*WHAT YOU HAVE TO DO*: Can you write out the entries below again with "summary table" renamed to "overview table", keeping everything else unchanged and leaving the pictures out?

**** EXTRACTED ENTRIES

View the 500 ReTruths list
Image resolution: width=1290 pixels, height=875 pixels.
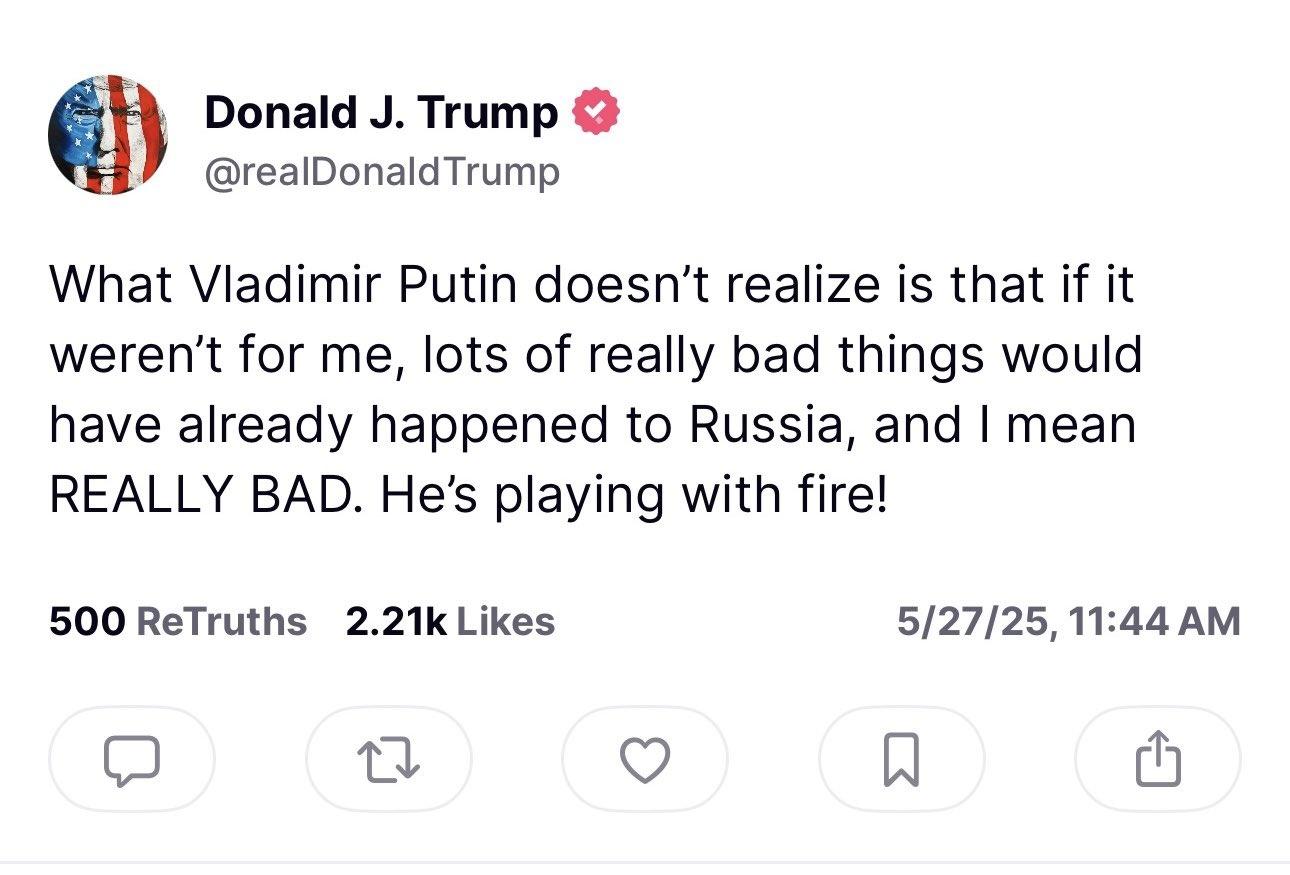pyautogui.click(x=177, y=621)
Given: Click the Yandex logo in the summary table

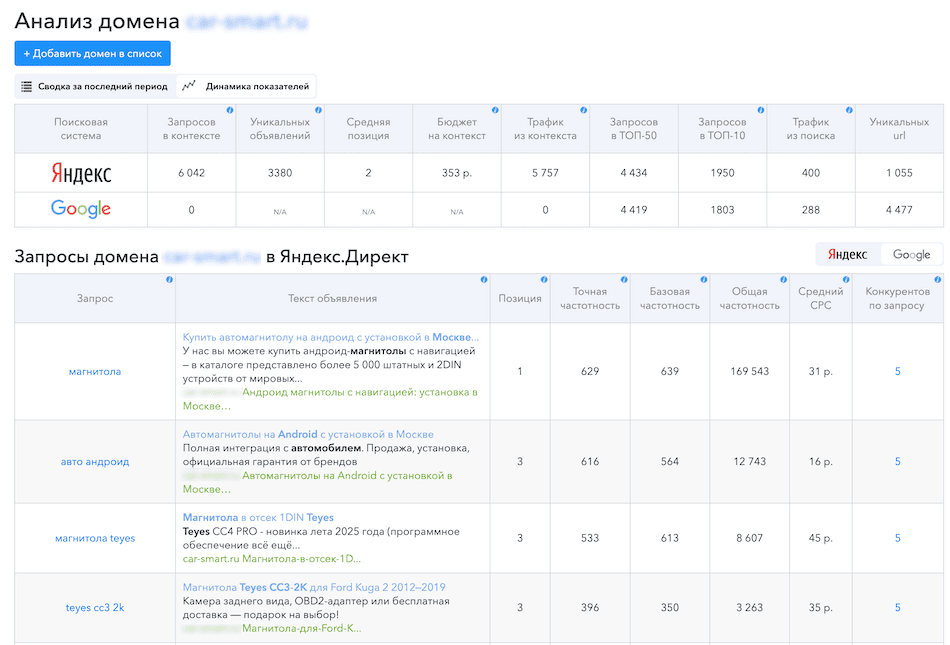Looking at the screenshot, I should (x=81, y=173).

********

*SOLUTION FOR THIS PROBLEM*:
View the 500 ReTruths list
Image resolution: width=1290 pixels, height=875 pixels.
pyautogui.click(x=177, y=621)
Given: Click the Yandex logo in the overview table

Looking at the screenshot, I should (x=81, y=173).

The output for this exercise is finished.